I’m asking these questions because I think it would be helpful to explain to those who didn’t vote for Senator McCain the pathway toward overturning Roe v.Wade and then eventually outlawing abortion. For many who voted for President-elect Obama it wasn’t enough to point out that he was pro-choice. And though I did receive dozens of emails and read dozens of blog post I can’t recall reading any that spelled out what Senator McCain would do to outlaw abortion. Following that line of thought I wonder why Senator McCain didn’t make outlawing abortion a more prominent part of his campaign. It barely came up in his acceptance speech and didn’t seem to be mentioned all that much in his campaign speeches. And when it was brought up during the third debate I was somewhat surprised to hear him say that he thought the issue should be decided by the states. Were any of you likewise surprised especially in light of the fact that pro-life ballot measures were defeated in South Dakota and Colorado? Many of the emails I received and the blog posts I read claimed that President-elect Obama was the most liberal, pro-abortion candidate ever. Despite this I never saw a McCain ad that brought this up. Did he run any ads in other states with a pro-life theme?
Let me reiterate that it’s not my intention to provoke an argument nor make light of an extremely important issue. But this election caused me to wonder why Senator McCain said so little about an issue that has apparently moved many of my brothers and sisters to become single issue voters. Had Senator McCain won the election what would you have expected of him? I think I understand the importance of appointing supreme court justices so perhaps I need to know if a pro-life president would be expected to do anything further to outlaw abortion. Please understand that this is a different question than what would he do to limit and curtail abortions. And even if he had the opportunity to appoint justices could they be as conservative as he would have liked given the new composition of the Senate? I’m not accusing or even suggesting that President Bush or Senator McCain merely used the pro-life issue to secure the evangelical vote. I believe both men are sincerely committed to overturning Roe v. Wade. I just want to know if there was a clear legislative path toward overturning ‘Roe’, what that path was and when and where was it articulated by either President Bush in the two times he ran for office or Senator McCain during this last campaign.
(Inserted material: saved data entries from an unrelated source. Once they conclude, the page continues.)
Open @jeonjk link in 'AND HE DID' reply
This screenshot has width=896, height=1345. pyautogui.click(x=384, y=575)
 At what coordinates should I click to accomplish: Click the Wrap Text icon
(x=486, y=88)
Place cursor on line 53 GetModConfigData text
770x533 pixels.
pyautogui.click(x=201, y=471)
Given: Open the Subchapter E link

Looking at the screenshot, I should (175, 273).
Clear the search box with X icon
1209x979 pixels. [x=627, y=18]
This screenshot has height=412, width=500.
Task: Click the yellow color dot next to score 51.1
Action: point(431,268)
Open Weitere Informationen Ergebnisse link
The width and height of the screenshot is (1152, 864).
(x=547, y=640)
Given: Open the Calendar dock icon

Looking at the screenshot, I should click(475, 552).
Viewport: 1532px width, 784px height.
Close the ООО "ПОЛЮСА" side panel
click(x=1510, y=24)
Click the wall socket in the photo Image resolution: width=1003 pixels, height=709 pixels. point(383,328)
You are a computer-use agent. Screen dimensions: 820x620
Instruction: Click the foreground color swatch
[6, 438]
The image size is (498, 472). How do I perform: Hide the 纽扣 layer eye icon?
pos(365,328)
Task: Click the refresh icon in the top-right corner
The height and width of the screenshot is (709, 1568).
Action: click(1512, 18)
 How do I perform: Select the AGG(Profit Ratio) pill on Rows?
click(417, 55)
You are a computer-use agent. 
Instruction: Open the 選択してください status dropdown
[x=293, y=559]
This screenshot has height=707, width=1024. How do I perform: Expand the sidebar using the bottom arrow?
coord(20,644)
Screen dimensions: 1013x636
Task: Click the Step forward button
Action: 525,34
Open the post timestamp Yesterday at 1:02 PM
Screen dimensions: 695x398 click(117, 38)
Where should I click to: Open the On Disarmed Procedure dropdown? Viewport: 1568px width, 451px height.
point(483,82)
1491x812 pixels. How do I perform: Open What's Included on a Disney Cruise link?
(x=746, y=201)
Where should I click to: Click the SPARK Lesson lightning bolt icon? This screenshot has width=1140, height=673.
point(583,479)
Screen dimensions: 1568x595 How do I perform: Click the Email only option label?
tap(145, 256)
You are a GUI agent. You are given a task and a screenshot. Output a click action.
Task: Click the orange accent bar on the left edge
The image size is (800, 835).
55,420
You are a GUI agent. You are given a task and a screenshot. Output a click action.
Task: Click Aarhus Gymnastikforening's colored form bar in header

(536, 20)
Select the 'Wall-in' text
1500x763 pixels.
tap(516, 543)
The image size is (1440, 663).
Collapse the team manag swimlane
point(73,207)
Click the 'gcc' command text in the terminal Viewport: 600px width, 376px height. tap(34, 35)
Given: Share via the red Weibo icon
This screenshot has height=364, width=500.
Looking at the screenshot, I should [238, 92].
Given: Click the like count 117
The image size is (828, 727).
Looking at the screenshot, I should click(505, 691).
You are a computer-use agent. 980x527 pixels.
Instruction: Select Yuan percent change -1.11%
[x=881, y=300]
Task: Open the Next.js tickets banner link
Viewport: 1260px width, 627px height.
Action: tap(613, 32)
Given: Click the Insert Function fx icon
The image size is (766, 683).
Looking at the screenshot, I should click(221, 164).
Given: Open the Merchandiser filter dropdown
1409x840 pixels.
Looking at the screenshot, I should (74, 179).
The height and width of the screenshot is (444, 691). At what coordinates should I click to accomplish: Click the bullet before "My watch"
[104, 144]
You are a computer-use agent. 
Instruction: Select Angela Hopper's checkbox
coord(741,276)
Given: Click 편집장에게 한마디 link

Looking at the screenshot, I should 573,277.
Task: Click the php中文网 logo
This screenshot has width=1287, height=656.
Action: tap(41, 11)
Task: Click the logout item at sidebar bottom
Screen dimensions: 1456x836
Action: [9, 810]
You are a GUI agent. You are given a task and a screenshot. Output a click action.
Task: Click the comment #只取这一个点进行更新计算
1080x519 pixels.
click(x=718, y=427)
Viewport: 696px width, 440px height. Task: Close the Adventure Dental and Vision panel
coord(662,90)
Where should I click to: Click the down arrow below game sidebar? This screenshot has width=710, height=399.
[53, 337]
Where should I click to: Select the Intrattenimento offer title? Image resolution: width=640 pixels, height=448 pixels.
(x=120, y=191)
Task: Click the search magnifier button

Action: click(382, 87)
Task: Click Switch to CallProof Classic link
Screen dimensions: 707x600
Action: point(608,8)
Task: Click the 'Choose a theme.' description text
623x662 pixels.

Finally, (or perhaps I should say for now) in light of the election what is the pathway toward ending abortion? If the political avenue is now closed what other avenues are there and what might be some of the more prudent ways to proceed? Before I close please forgive me if I’ve offended or hurt anyone by anything in this post because that certainly was not my intention. I do hope we can have a good and fruitful discussion about the wisest way to end abortion and genuinely protect the lives of all who are created in God’s image.